Customers. They are the lifeblood of any successful business. Without them, you are just standing around, thinking about how great your business ideas are, and soon on your way to the unemployment line. Your business cannot survive without cash flow, and that means customers. Unfortunately, customers can also be the worst part of your business, often causing untold grief and pain. I’m sure that most of us have thought “this would be a great job, if it wasn’t for all of these pain in the butt customers!” But remember, having no customers eventually leads to the unemployment line…
The truth is, while we often find ourselves frustrated by the very customers that we depend on for our livelihood, we fail to realize that these problems are often of our own making. As a business professional, we get to choose (to a certain extent) the people that we have as customers. Choose the wrong customers, and you will find yourself frustrated, stressed and eventually out of business. Working with the right customers, however, can easily lead to happiness and business success.

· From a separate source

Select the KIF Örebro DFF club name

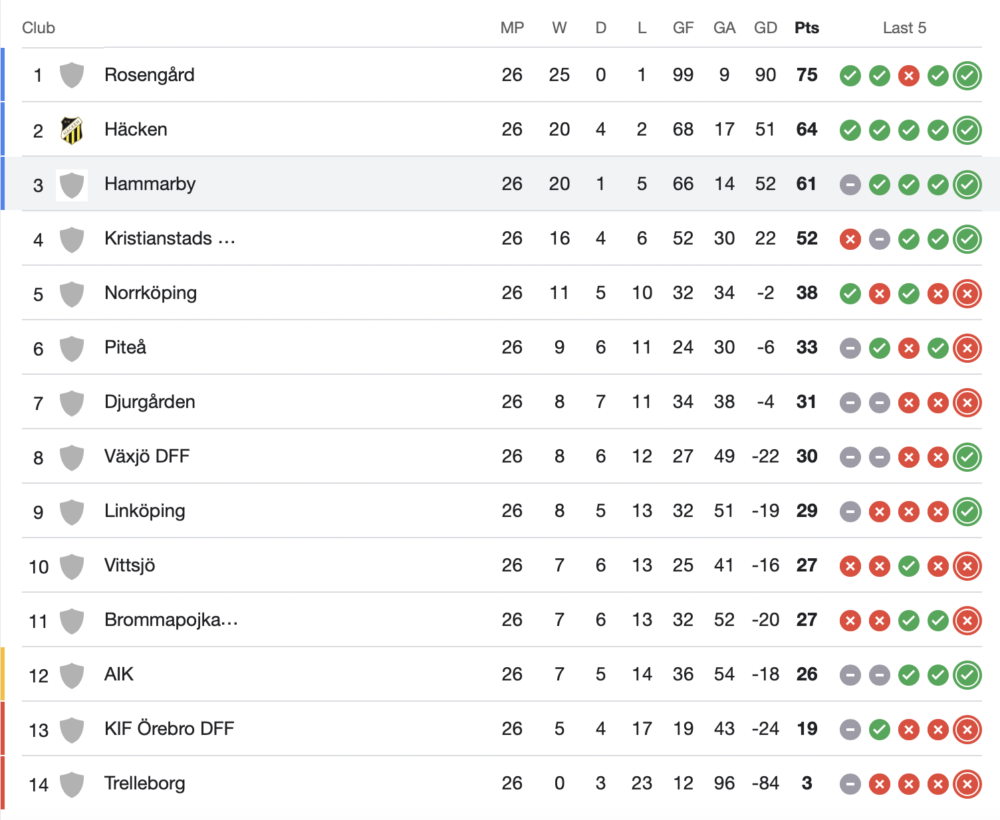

How can we identify people that may turn out to be the wrong customers? How do we find those that will be the right customers? And what does “the right customer” look like? While it takes time, dedication and practice to develop the skills necessary to sharpen your “customer radar,” your ability to develop this skill set can be the difference between success and failure.
When starting out in business, we find ourselves in the unfortunate situation of having to work with any customer that winds up on our radar. Your business will never grow without them. Your first customers serve as the foundation for growing your business, providing us with much needed capital and experience. However, you will soon learn that the “right customers” are often more difficult to find.

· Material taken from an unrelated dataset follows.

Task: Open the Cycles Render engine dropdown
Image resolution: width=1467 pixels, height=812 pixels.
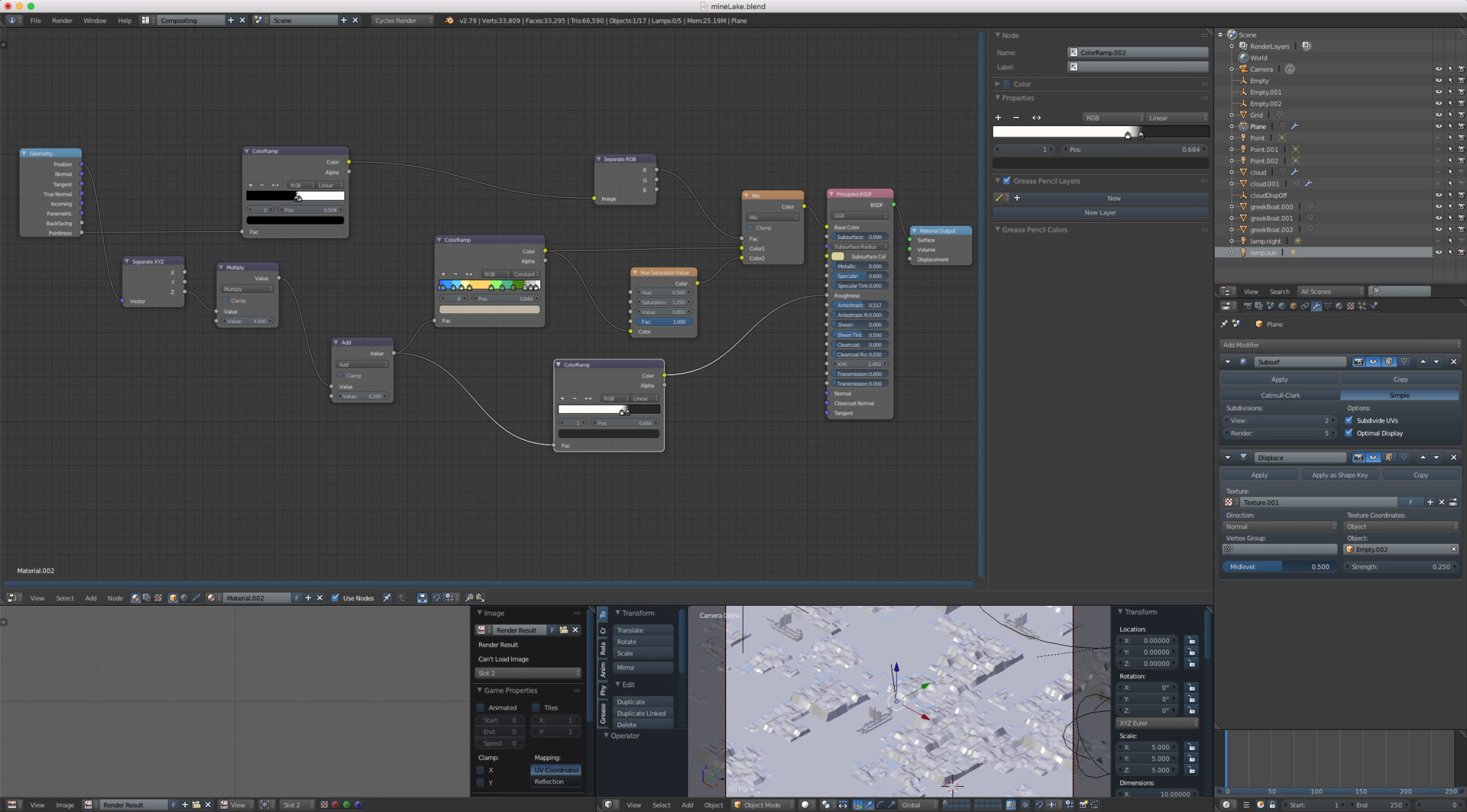Action: tap(403, 21)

In the home inspection business, we are often dependent on other business professionals to recommend our services to their clients. And the reality is that successful businesses are not going to risk their valuable client relationships with an unknown commodity: they are not going to recommend a new home inspector that they know nothing about. Consequently, when starting out, you will often be working with second tier “business professionals,” the ones that established inspectors consider to be the “wrong customers.”
Working with the wrong customers can lead a new business down two distinctly different paths: failure caused by the resulting problems or success due to the experience gained from dealing with these problems. Your response to these situations will play a pivotal role in deciding your business future.
Success is often determined by your ability to weather these initial storms. Being able to handle problem clients in a professional manner, suppressing your emotions and making decisions based on sound business practices can go a long way in shaping the future of your business.
Undoubtedly, the way that you deal with potential problems will become known in your industry. For better or for worse, this will unwittingly become the most effective marketing tool that you could devise. Other professionals will soon learn of your abilities (or shortfalls) in dealing with their valuable clients, and the appropriate business will soon find you.
If you are good at dealing with problem clients, your proficiency will become known, and you will soon be garnering referrals from higher quality sources, resulting in the “right customers” finding your business. Demonstrate a lack of self-control in your problem-solving abilities, and the “right customers” will continue to elude your grasp, resulting in a continual stream of problem customers to your doorstep, and a lifetime of stress and disappointment.
The choice is yours: struggle through the difficulty of the start-up phase, learning the ropes, developing your skill set and eventually moving up the food chain towards better clientele or hit the wall, letting your emotions rule the day, refusing to learn valuable lessons and ultimately allowing the wrong customers to steer you toward business failure, and (ultimately) the unemployment line.